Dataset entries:
Segment Open

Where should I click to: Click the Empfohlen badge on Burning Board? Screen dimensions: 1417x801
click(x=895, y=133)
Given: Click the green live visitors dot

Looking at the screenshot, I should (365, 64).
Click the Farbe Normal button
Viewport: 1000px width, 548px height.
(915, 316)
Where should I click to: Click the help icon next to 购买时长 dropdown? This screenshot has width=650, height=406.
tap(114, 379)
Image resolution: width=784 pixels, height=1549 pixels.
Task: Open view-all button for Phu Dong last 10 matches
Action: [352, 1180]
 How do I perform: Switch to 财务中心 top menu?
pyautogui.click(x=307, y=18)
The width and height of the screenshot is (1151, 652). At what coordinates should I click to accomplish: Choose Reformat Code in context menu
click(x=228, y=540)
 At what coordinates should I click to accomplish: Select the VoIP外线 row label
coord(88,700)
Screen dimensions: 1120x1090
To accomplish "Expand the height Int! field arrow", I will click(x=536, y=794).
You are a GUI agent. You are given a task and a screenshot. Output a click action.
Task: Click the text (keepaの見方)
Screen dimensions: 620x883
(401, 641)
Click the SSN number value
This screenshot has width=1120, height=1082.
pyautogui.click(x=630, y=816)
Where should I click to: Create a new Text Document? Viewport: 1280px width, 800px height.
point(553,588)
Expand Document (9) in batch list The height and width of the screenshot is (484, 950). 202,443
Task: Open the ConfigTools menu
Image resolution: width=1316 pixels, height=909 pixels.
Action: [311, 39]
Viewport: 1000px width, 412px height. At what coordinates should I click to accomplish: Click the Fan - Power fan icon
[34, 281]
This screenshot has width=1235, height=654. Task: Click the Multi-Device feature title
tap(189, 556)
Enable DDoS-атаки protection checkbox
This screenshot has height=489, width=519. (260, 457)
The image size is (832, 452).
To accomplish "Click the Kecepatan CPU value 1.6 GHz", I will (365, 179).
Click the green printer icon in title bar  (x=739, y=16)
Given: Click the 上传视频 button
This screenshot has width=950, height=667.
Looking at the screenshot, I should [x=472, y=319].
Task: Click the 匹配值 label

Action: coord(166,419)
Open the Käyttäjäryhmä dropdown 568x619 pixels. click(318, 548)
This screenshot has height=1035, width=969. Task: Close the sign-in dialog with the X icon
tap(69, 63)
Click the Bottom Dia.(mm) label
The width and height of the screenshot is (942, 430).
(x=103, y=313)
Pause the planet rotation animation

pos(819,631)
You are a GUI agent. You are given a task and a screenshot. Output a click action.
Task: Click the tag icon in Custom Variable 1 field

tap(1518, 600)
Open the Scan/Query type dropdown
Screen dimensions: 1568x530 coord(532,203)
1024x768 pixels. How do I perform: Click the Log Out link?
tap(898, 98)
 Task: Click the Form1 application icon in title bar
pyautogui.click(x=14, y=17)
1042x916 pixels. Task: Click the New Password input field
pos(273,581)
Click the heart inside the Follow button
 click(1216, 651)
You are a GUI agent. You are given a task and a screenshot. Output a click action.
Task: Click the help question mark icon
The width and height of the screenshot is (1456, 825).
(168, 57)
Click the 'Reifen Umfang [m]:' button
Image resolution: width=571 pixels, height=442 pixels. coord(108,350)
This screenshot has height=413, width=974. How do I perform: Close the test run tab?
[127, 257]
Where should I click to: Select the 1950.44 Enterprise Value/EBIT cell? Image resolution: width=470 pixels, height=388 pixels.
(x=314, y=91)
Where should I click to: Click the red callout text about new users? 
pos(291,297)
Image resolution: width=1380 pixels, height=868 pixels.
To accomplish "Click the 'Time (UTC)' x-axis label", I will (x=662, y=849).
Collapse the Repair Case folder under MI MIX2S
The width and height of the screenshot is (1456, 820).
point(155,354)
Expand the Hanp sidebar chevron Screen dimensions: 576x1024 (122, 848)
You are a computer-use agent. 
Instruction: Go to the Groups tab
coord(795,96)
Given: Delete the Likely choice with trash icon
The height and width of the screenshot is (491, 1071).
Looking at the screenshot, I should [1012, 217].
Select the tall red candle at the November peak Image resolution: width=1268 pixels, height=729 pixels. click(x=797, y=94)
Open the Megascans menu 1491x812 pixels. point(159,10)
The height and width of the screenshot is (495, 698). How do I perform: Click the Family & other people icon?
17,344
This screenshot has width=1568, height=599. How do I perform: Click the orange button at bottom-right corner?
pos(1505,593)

Segment Closed

**Problem:**
From the entries, report each line that includes the word "will".

**Result of the task:**
To accomplish "Expand the height Int! field arrow", I will click(x=536, y=794).
To accomplish "Click the Kecepatan CPU value 1.6 GHz", I will (365, 179).
To accomplish "Click the 'Time (UTC)' x-axis label", I will (x=662, y=849).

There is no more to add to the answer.